Wow! I'd never heard that term before mattsmom! "pink collar ghetto"??? That's not nice to teach the kids.
Sometimes I'm privy to conversations by others who talk badly about the treatment their loved ones got or didn't get while patients in a hospital. They always mention how "the nurse" didn't do right by their loved one....too slow getting the pain meds, not bathing their loved one in time...making them wait to be fed....not informing them of test results or discharging them in time when the doctor clearly said they could go NOW.

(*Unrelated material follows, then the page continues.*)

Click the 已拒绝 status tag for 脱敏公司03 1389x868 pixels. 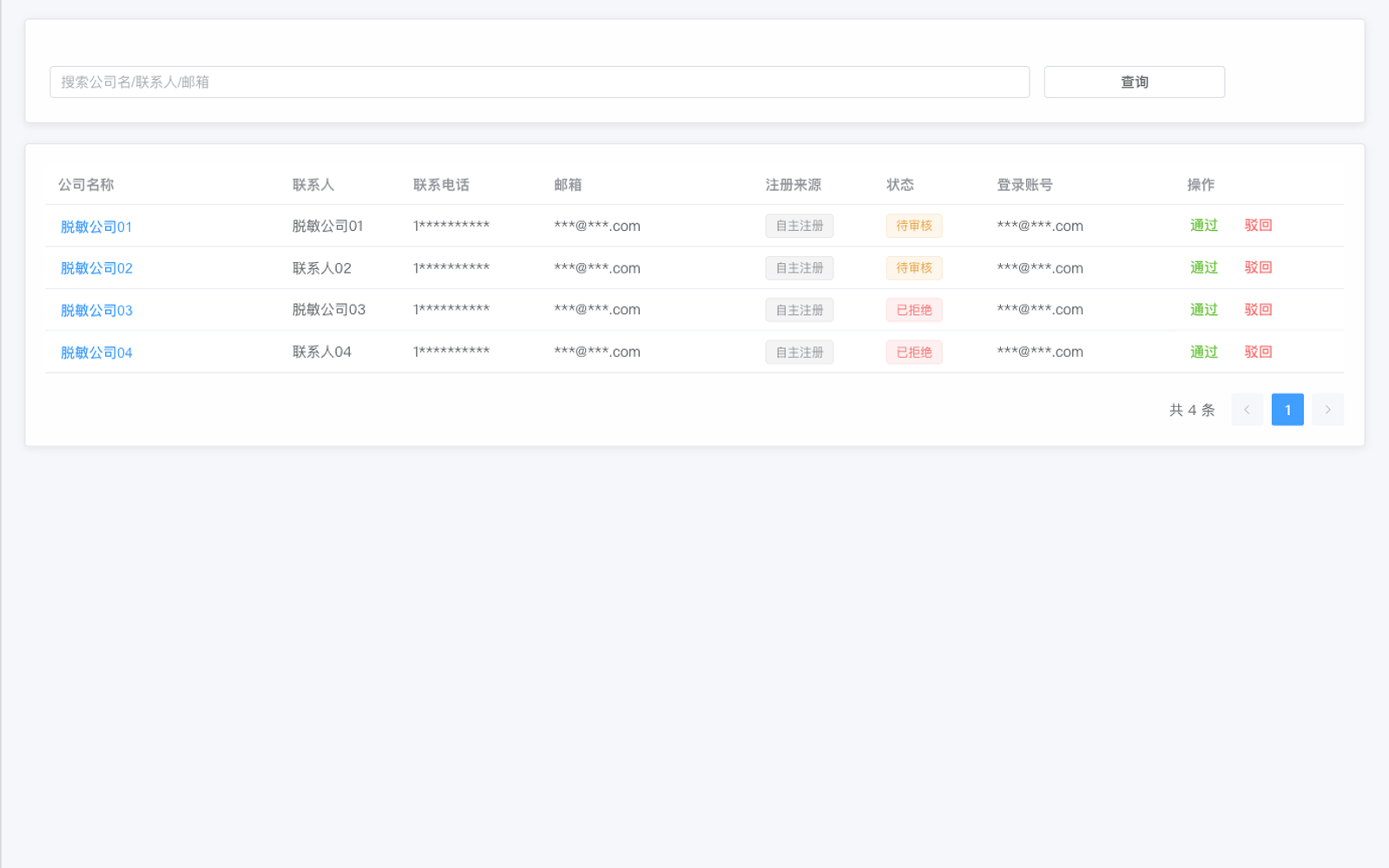(913, 310)
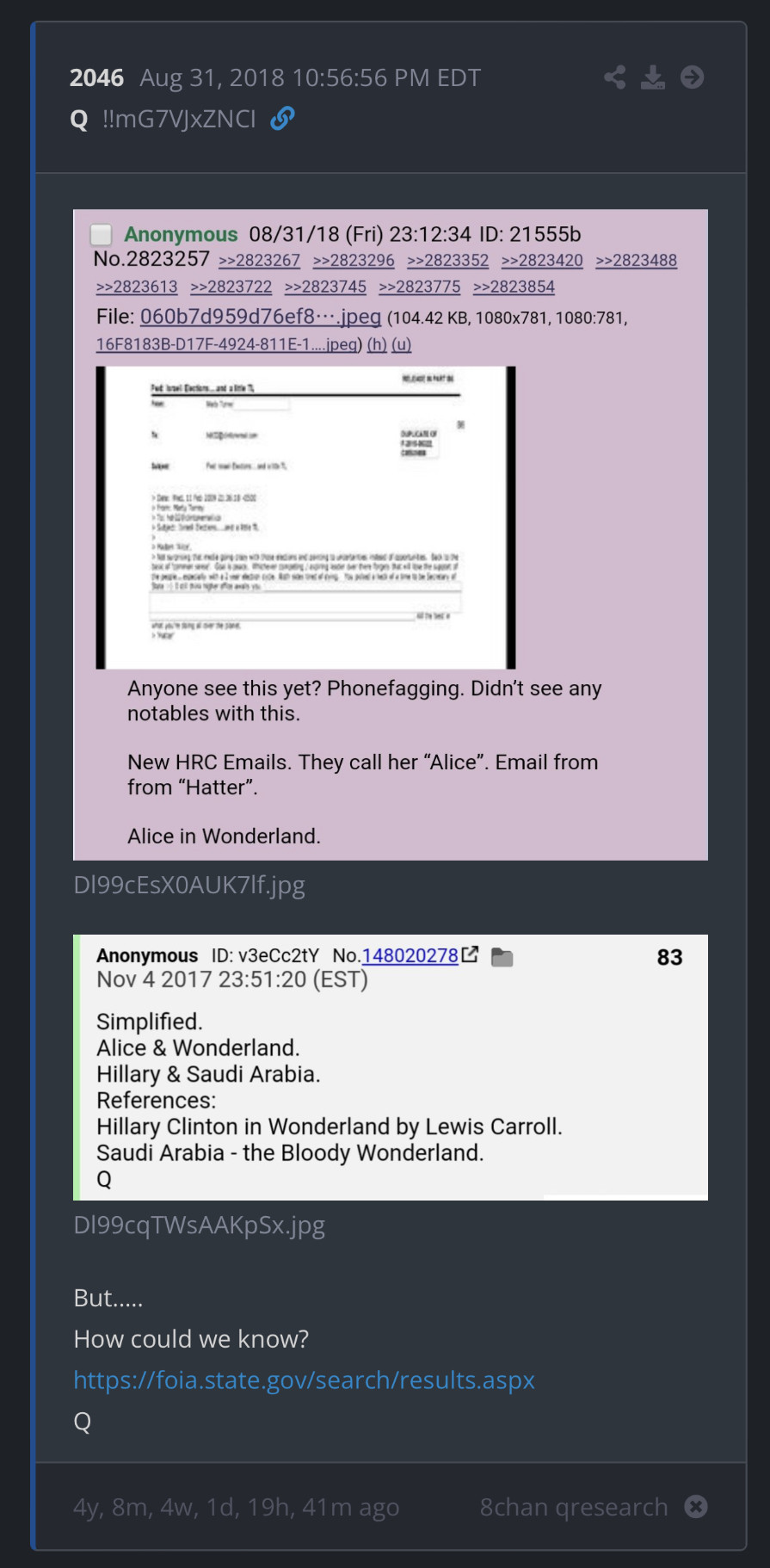Follow reply link >>2823854
Image resolution: width=770 pixels, height=1568 pixels.
pyautogui.click(x=514, y=287)
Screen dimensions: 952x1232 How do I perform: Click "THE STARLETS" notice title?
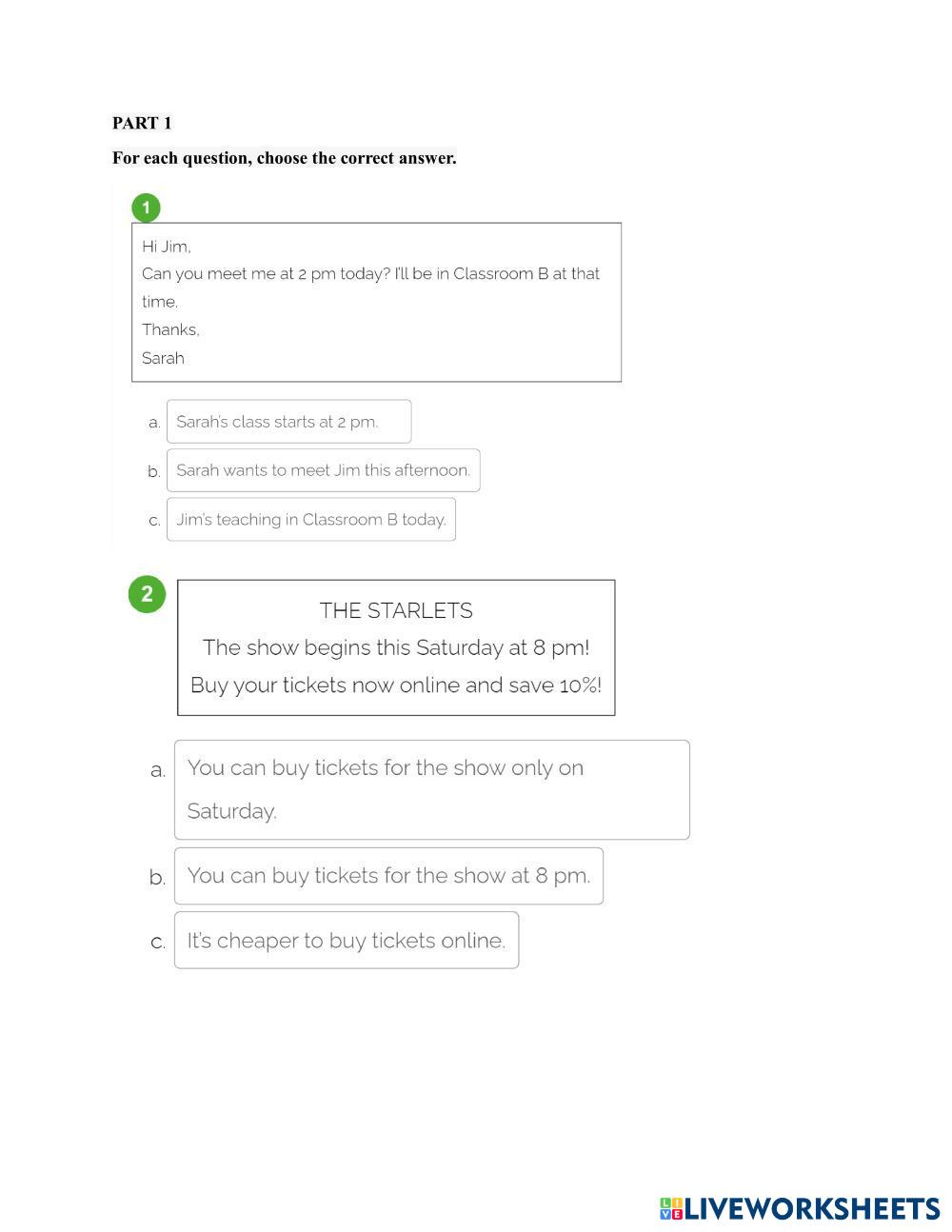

These are things that give us a "bad rap" if you will, and it isn't even our fault.
I once had a patient whose doctor discharged him at 0800 in the morning. That patient hunted me down in another patients room to tell me he was meeting friends for lunch and a golf game, so could I give him his walking papers so he could be on his way. He was totally dressed with bags in hand, too.

Never mind that the patient I was with was having difficulty breathing and in great pain. The man didn't get to leave when he wanted to leave because he was not my only concern of the morning. Golf game versus pain and respiratory distress? To the patients.....both were important. To the nurse.....we have to pick and choose based on priority and not on leisurely activities that a discharged patient must get to.
It's when patients are discharged that they give us a bad rap when we don't respond johnny-on-the-spot for them. So not fair to not understand the complexity of sick people vs. well people.

I'm always hearing stories from people about how their nurse wasn't this or that for them during their hospitalization. These stories spread from person to person like a virus, and that gives a bad rap to us as nurses.